Biden asumirá la presidencia en pocos días. Lo hará en un contexto de crisis sanitaria (se superó la barrera de 300 mil casos de Covid19 diarios y la marca de 400 mil muertes acecha en el horizonte cercano) y crisis económica (se estima que la economía de EEUU cayó un 3,5% en 2020). En un mundo donde la hegemonía imperial está cuestionada y crecen las perspectivas de guerras regionales y conflictos interimperialistas. En un mundo de crisis y rebeliones. En este contexto cabe esperar que ensaye un gobierno de «unidad nacional», acercándose a los republicanos que se distancian de Trump, para intentar restaurar la «normalidad» neoliberal, los «negocios como de costumbre», y recuperar el terreno perdido internacionalmente.

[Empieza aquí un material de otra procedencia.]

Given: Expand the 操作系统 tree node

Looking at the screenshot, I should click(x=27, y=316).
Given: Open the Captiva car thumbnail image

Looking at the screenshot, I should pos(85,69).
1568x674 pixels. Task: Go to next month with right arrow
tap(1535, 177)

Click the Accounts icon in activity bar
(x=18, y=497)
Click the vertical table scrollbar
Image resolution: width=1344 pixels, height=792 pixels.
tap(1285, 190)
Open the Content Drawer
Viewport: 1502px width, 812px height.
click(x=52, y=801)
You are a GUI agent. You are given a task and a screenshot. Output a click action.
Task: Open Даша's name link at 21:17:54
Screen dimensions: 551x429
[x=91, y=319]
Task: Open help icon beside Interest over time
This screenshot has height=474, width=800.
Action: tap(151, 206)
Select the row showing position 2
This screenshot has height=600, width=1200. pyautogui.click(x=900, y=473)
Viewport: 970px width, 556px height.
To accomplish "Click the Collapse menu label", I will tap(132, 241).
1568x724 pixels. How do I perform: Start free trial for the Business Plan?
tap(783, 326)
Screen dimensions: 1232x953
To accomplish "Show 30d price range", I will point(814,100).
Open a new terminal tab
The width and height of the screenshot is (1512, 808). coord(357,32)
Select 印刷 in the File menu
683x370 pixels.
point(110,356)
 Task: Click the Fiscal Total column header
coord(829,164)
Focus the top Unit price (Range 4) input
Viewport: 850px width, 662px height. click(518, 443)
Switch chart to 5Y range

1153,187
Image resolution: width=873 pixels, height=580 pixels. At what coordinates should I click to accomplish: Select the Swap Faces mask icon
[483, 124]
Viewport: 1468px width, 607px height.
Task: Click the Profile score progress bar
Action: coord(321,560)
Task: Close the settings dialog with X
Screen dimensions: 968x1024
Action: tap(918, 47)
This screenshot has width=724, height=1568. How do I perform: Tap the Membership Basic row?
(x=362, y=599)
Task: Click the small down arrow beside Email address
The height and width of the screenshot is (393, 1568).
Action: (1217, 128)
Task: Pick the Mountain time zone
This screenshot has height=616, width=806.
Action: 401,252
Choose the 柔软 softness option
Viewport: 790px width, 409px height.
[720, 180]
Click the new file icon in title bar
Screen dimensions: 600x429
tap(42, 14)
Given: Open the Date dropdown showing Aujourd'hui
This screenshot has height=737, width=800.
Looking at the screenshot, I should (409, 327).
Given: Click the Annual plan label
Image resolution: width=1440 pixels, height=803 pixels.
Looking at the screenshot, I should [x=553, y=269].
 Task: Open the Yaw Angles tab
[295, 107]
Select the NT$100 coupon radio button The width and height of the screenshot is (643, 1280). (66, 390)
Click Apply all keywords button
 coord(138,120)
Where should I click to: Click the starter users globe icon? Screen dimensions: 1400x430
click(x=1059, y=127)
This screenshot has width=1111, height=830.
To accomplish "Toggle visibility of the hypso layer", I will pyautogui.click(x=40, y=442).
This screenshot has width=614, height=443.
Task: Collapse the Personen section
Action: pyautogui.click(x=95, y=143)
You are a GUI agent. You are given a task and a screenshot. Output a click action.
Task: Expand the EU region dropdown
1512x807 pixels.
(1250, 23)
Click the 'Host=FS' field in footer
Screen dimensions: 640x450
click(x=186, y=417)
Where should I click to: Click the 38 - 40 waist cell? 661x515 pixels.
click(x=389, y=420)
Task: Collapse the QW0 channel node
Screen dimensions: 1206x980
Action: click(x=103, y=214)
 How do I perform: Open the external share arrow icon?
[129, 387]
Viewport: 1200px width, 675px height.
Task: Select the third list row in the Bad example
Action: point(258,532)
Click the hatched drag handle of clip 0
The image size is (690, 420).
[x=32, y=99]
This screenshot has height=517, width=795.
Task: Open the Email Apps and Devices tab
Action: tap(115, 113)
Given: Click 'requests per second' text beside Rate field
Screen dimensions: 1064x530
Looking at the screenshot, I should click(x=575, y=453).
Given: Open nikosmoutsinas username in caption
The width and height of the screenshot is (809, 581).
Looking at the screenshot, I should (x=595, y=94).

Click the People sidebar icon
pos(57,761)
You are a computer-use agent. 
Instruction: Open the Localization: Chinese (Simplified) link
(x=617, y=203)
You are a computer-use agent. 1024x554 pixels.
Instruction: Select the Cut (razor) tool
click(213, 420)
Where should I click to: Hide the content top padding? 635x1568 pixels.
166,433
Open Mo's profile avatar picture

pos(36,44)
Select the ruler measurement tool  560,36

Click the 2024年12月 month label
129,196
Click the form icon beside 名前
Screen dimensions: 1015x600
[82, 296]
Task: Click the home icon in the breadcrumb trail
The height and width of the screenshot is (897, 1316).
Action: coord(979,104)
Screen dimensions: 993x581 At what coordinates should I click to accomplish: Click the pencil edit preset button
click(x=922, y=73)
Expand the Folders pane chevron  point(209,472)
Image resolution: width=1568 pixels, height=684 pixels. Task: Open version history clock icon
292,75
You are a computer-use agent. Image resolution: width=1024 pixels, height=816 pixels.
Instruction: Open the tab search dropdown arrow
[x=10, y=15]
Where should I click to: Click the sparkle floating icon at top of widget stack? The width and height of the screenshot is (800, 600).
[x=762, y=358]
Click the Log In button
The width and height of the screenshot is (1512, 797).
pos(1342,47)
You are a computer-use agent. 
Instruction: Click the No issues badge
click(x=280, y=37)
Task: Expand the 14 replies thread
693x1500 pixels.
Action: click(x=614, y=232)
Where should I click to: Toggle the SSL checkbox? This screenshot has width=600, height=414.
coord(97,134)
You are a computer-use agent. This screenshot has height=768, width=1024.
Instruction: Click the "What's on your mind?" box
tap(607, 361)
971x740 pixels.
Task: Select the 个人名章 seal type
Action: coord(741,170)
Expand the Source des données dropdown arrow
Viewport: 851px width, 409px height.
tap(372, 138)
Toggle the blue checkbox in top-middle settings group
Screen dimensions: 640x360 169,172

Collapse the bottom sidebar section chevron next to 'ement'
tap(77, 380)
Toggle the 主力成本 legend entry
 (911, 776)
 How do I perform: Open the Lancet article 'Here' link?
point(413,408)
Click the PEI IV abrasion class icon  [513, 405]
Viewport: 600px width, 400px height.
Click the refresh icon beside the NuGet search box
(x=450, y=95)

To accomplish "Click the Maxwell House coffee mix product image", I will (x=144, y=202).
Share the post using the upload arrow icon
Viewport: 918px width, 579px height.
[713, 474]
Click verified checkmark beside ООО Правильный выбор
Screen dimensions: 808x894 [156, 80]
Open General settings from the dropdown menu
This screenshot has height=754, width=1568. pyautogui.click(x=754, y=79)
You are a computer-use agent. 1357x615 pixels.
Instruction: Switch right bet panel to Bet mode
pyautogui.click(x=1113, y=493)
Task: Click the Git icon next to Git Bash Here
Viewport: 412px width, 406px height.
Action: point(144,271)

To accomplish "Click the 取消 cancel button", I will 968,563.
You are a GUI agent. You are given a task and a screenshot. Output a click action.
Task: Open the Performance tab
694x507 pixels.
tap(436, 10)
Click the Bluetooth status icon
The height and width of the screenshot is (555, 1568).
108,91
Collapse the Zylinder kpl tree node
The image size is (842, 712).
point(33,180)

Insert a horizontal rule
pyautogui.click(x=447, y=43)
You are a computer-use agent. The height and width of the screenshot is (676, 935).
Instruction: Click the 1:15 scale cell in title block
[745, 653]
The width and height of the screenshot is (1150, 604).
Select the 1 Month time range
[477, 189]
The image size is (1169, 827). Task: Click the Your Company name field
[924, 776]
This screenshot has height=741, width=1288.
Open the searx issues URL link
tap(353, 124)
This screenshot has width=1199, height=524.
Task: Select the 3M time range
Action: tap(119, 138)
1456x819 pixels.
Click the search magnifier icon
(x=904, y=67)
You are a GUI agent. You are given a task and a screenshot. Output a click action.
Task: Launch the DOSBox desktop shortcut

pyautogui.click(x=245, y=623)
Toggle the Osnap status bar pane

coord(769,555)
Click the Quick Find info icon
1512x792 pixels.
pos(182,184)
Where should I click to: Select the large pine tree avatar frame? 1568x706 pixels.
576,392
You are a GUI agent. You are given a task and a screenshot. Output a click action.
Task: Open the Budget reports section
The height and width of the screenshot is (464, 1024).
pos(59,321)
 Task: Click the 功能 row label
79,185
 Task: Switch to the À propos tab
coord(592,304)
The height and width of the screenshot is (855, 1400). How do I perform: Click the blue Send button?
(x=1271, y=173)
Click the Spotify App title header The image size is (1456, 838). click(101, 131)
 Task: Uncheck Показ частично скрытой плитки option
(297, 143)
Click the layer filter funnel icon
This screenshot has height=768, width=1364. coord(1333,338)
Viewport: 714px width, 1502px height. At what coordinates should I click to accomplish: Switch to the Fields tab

Todo esto indica que las escenas vistas en el capitolio no serán las últimas. Con viento a favor, Biden sólo logrará restaurar el normal funcionamiento de las condiciones que dieron origen al «trumpismo». No es allí donde debe depositarse esperanza. No se detendrá a la extrema derecha reforzando el aparato estatal junto a los demócratas. Existen, sin embargo, razones para el optimismo. Comparada con la histórica rebelión anti-racista de 2020, la capacidad de movilización de la extrema derecha queda muy chica. Unas 15 mil personas se movilizaron el miércoles frente a más de 20 millones que ganaron las calles contra el racismo. En la polarización y radicalización de la última década, desde Occupy Wall Street hasta la Marcha de las Mujeres hacia Washington en 2017, el movimiento antiracista de Black Lives Matter y un movimiento obrero que comienza a recuperar su historia de luchas, se ha ido forjando una masa crítica de la cual puede surgir una fuerza capaz de escribir otra historia. Retomando la famosa cita de Antonio Gramsci podemos decir que estamos en el claroscuro, los monstruos ya han aparecido, es hora de que aparezca lo nuevo.